In memoriam: John DeMoss
John Alan “Jack” DeMoss, chair emeritus of the Department of Biochemistry and Molecular Biology at the University of Texas Houston McGovern Medical School and a former member of the Journal of Biological Chemistry editorial board, died from complications of cancer on May 7. He was 93.
DeMoss was born in Indianapolis, Indiana on April 10, 1930, to Ruby and Guy DeMoss. He earned his bachelor’s degree in bacteriology in 1952 from Indiana University and his doctorate in microbiology from Case Western Reserve University in 1957. Following a two-year tenure as a National Institutes of Health postdoctoral fellow at the Yale University Medical School studying biochemical genetics, he started his first faculty position in 1959 as an assistant professor in the Yale Department of Microbiology.
In 1961, DeMoss moved across the country to become one of four founding professors of the Department of Biology at the University of California, San Diego.
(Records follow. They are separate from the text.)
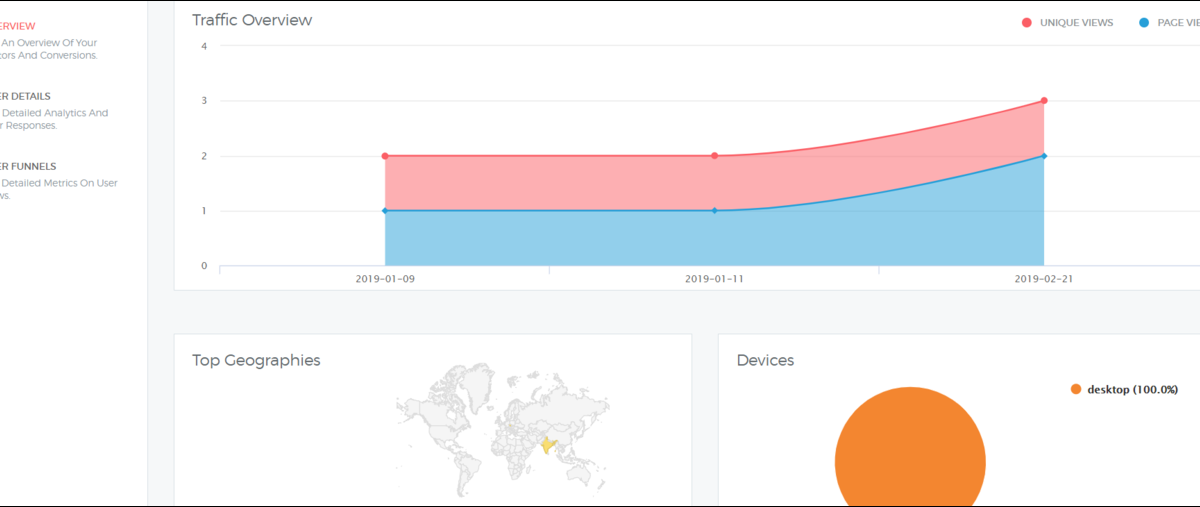Select the Unique Views point at 2019-01-09
The width and height of the screenshot is (1200, 507).
[x=385, y=156]
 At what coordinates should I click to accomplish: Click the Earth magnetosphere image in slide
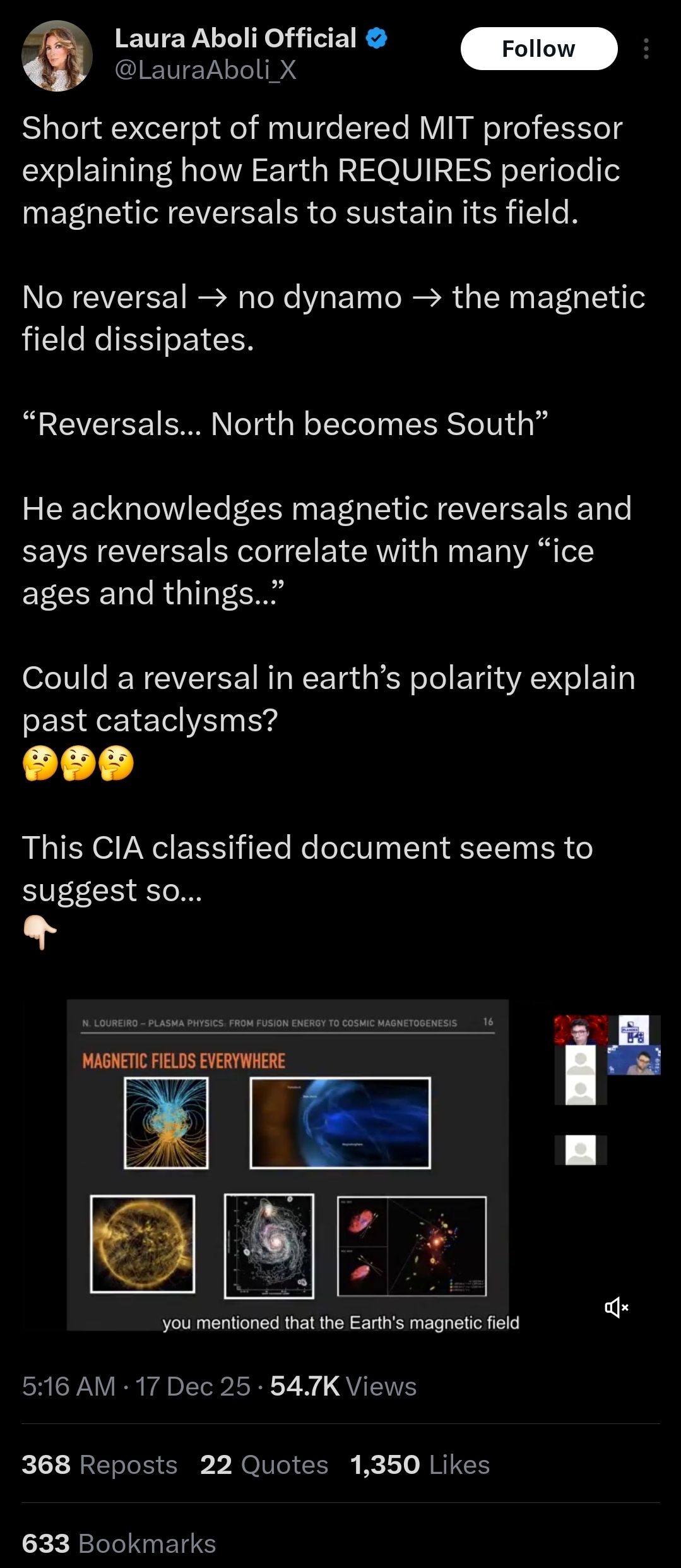click(340, 1123)
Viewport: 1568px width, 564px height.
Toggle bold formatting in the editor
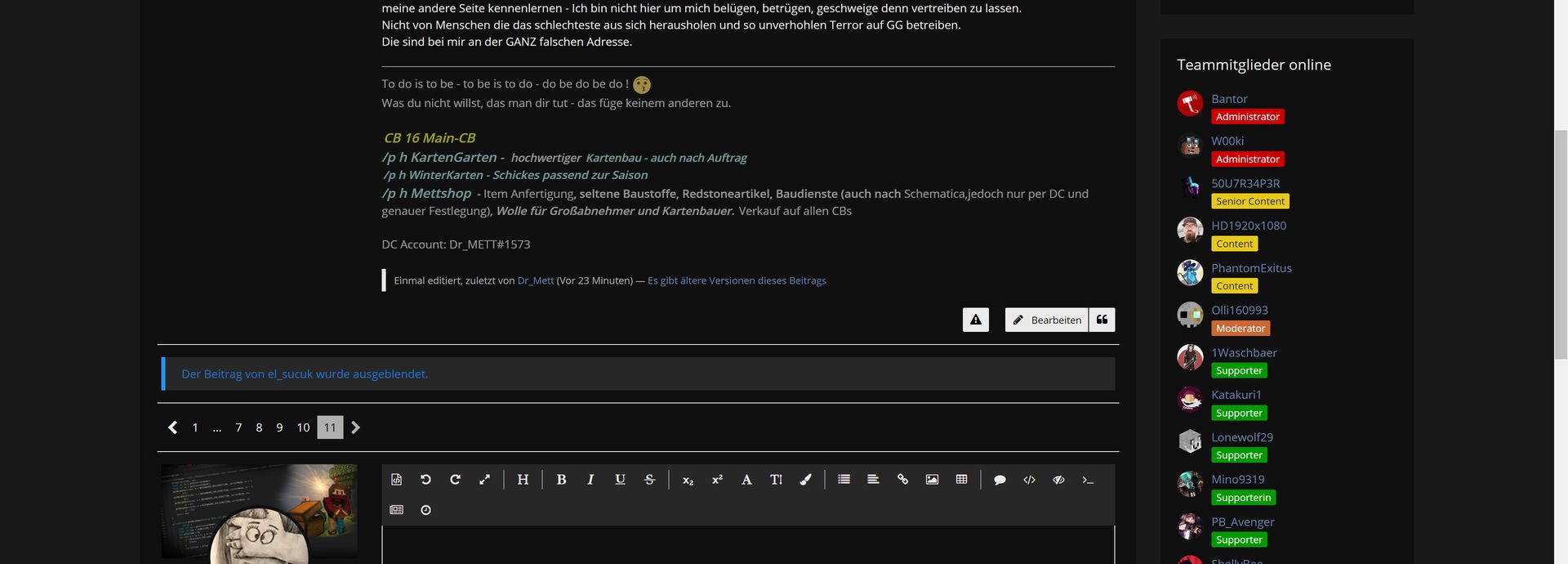[x=561, y=480]

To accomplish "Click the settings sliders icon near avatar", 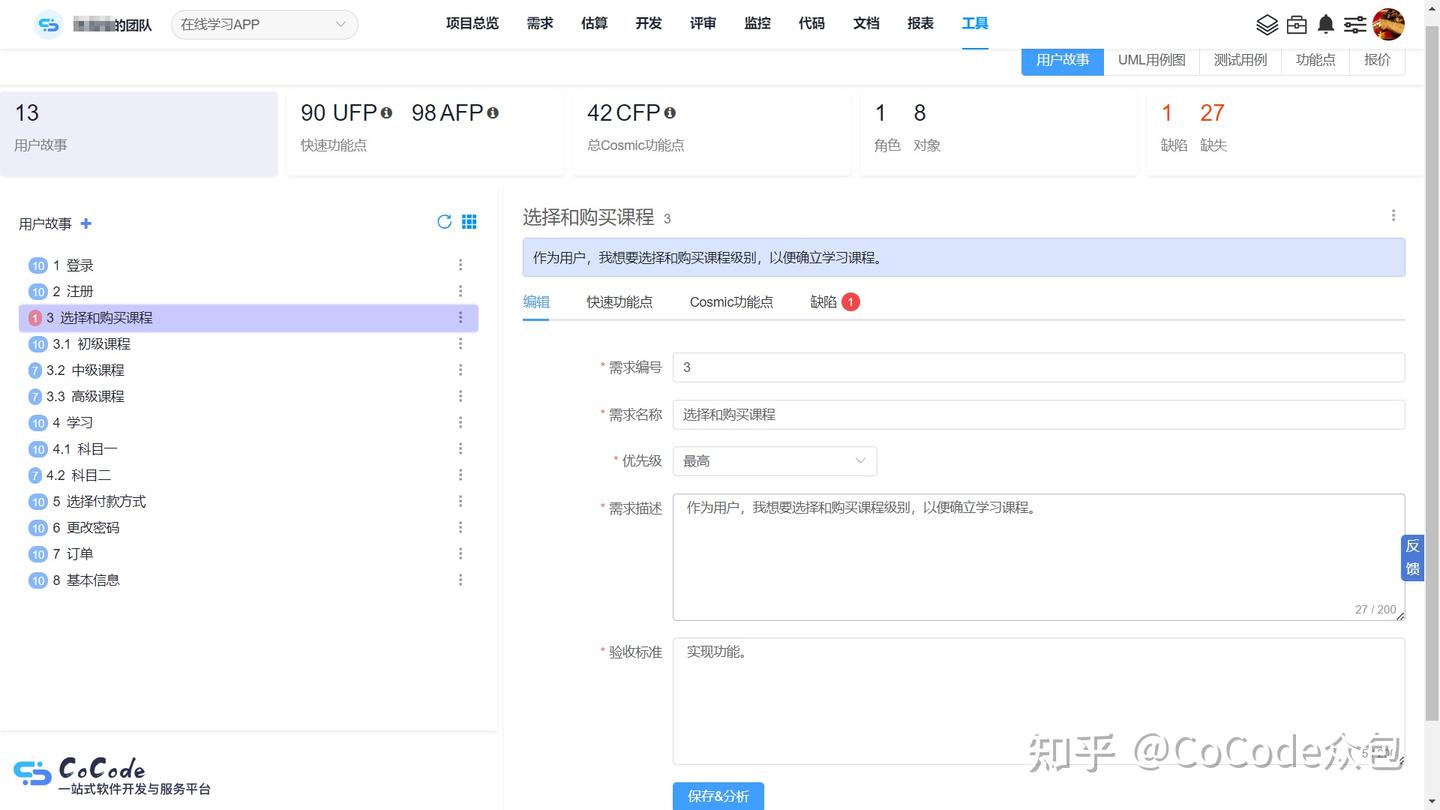I will (x=1354, y=24).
Two years later, he undertook a similar adventure, traveling to Houston to become the founding chair of the Department of Biochemistry and Molecular Biology at the UT Houston medical school. He served as chair for 21 years, from 1971 until 1993, and continued as a professor at UT, actively involved in research and teaching programs, until his retirement in 1999.
DeMoss had a long and successful research career studying the structure and function of nitrate reductase in E. coli and various protein complexes involved in tryptophan synthesis in the mold Neurospora crassa.
Outside his lab and university, DeMoss also served on numerous National Institutes of Health grant review committees and advisory boards, as a member of the National Board of Medical Examiners for Biochemistry, as president of the Association of Medical School Departments of Biochemistry and as an editorial board member of the Journal of Bacteriology and the JBC.
His greatest legacy is his mentoring of early-career faculty while helping to found departments at two medical schools.
DeMoss is survived by his wife of 43 years, two sons, five grandchildren, and five great-grandchildren.